Inoltre Basaglia afferma che "per questi motivi la psicoterapia, nella attuale situazione italiana, non può per i principi su cui si fonda, che essere essenzialmente comunitaria, perché solo in questo senso potrà penetrare nelle organizzazioni chiuse e rompere per poter agire in esse. Se invece si limiterà solo alla isolata soluzione individuale, essa continuerà a mantenersi aderente all'attuale realtà sociale e si potrà, in questa sua acquiescenza, intuire il pericolo già visto da E. Fromm, che perda un'altra caratteristica fondamentale dell'insegnamento freudiano: il coraggio di andare contro il senso comune e l'opinione pubblica".  
Nasce quindi un luogo utopico, quello della comunità terapeutica, in cui medici, operatori, infermieri e malati, in una sorta di egualitarismo spontaneistico cercano di surrogare ciò che evidentemente la società dei cosiddetti 'normali' non è in grado di tollerare: l'irriducibile diversità del malato di mente. 
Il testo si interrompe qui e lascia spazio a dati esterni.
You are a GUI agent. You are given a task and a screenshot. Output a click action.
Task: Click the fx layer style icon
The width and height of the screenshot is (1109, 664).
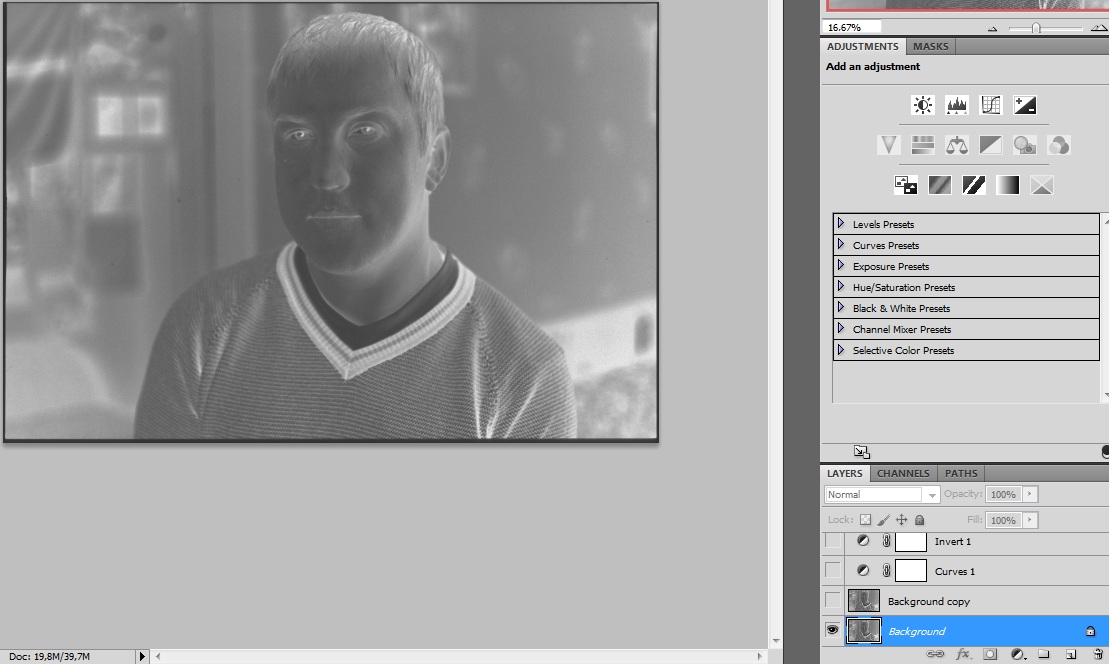(x=963, y=654)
Dice infatti Basaglia: "Solo in questo modo si potrà minare contemporaneamente sia l'ideologia dell'ospedale come macchina che cura, come fantasma terapeutico, come luogo senza contraddizioni; sia l'ideologia di una società che, negando le proprie contraddizioni vuole riconoscersi come una società sana. Secondo questa ottica la psichiatria se rifiuta il compito affidatole di continuare a trattare il malato come un 'escluso' da segregare, da cui la società dei sani e degli integrati cerca di difendersi, riabilita 'di fatto' sul piano umano e sociale il malato conferendogli una nuova dignità".  
La comunità terapeutica - fondata sul principio comunitario - diviene quindi il luogo per eccellenza dove il malato può riconquistare la sua 'libertà' di agire. Le parole di Basaglia sono senz'altro convincenti, almeno in linea di principio. In questo testo tuttavia non ci viene poi spiegato se questo passaggio possa avvenire in modo sempre indolore. È infatti Jervis che ne Il buon rieducatore si interroga su quali fossero i limiti da valicare nel processo di liberalizzazione manicomiale. Nacquero già nel 1968 i primi dissidi nell'èquipe di lavoro a Gorizia; lo stesso Jervis lamenta il fatto che esisteva una discrepanza netta fra le istanze di egualitarismo 'antiautoritario' e 'antiistituzionale' proclamati a parole e la realtà dei rapporti all'interno del gruppo di lavoro. 
In quel periodo poi un tragico incidente capitato ad un paziente, accelerò la crisi già in atto nel gruppo di lavoro. Un anziano ricoverato rientrato a casa litigò violentemente con la moglie e nel corso dell'alterco la uccise: Basaglia fu colto alla sprovvista dal fatto e improvvisamente comunicò ai collaboratori la decisione di chiudere a chiave tutte le porte della struttura: da quel momento egli diventò - secondo quanto riferisce Jervis - più pessimista sulla buona riuscita dell'esperienza goriziana, pensando addirittura di riconsegnare Gorizia agli psichiatri 
Come sappiamo ciò non accadde, soprattutto per opposizione di Pirella. Ma questi dissensi non furono mai resi pubblici, ed è solo grazie a questo resoconto critico di Jervis che in qualche modo possiamo riflettere in modo critico su quell'esperienza.